絶対的な軍事力を背景にしたマシン帝国の侵攻は激しく、一時は地球制圧という最悪の事態まで招いたが、2年にわたる戦闘の末、人類はこれに勝利した。

この戦争以降、地球に対する宇宙からの侵略はめっきり減少した。

 

 

 “特殊機関さざなみ”

 

バラノイア侵攻の際、それまで地下に潜伏していた数多の組織が活動を開始。

それらに対抗、及び鎮圧するために、国際空軍によって設立された組織で、初代長官は“陣内啓吾”。

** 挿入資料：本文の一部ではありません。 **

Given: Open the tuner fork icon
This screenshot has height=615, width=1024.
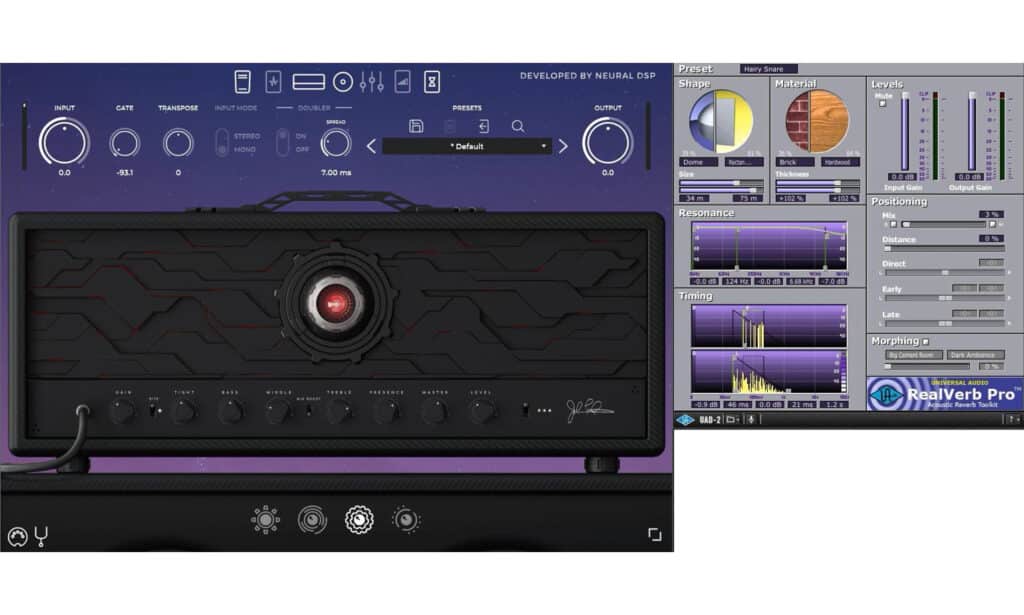Looking at the screenshot, I should click(x=41, y=536).
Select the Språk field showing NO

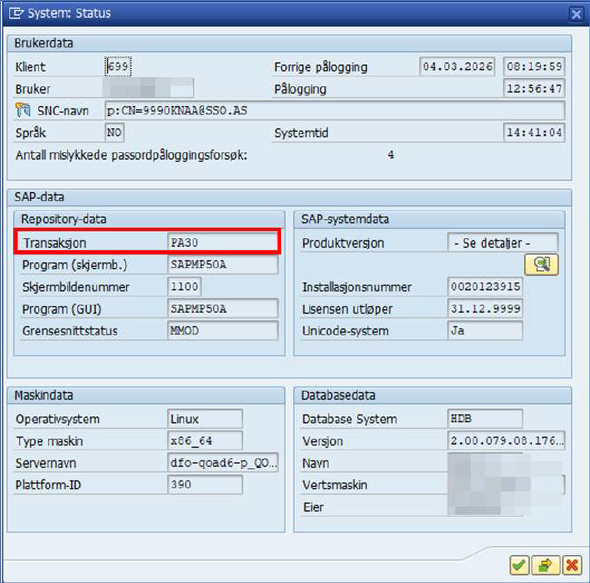tap(114, 132)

本部は海鳴市のさざなみ女子寮という所に偽装されており、その地下には国守山全体を利用した基地がある。

 

 

“三心戦隊デルタハーツ”

 

特殊機関さざなみの誇る最強部隊。

国際空軍の精鋭“超力戦隊”の装備を基に開発されたデルタスーツを着用して戦う。

“超力戦隊”をモデルにはしているものの、テトラヒドロンエネルギーを動力としていない。

現在のメンバーは、

 

デルタレッド→神咲那美

 

デルタブルー→我那覇舞

 

デルタイエロー→仁村真雪

 

デルタホワイト→リスティ・槙原

 

デルタブラック→陣内美緒

 

全盛期には10人以上ものメンバーがいたが、最近は外宇宙からの侵略が沈静化し始めたため、規模の縮小が目立つ。

ちなみに各スーツの特徴としては、

 

デルタレッド……指揮官仕様。他のスーツと比較して通信機能が大幅に強化されている。また那美の体質に合わせて退魔戦闘にも特化している。

 

デルタブルー……遠距離戦闘特化仕様。射撃戦闘を補助するための高精度センサー等が装備されている。

 

デルタイエロー……近接戦闘特化仕様。特に腕力の強化が著しい。

 

デルタホワイト……HGS能力者特別仕様。リスティの体質に合わせた特別仕様。

 

デルタブラック……高速戦闘特化仕様。極小マイクロチップサイズのサーボモーターが各部に搭載されている。

 

 

 

 

 

 

 

〜あとがき〜

 

どうも、タハ乱暴でございます。

Heroes of Heart第一話、お読みいただきありがとうございました。

クロス作品の答え、特撮ヒーロー全部(笑)。

正確には特撮とのクロスではなく、特撮ヒーロー達の戦いは本当にあったことで、その世界の上に、とらハの世界を置いたって感じです。

具体的には、仮面ライダー、スーパー戦隊路線がメインで、そこにウルトラマンが介入してます。まぁ、あとはその他作品が細々と。そして、そんな世界を舞台に、特殊機関さざなみの三心戦隊が戦い、色々な事が起きるわけです。

この作品を書くにあたって、漫画家、長谷川祐一先生の「すごい科学で守ります(NHK出版)」という本を読んでいます。むしろ、そちらの方を読んでいただけたら分かりやすいと思います(イカンッ!宣伝になってしまった!)。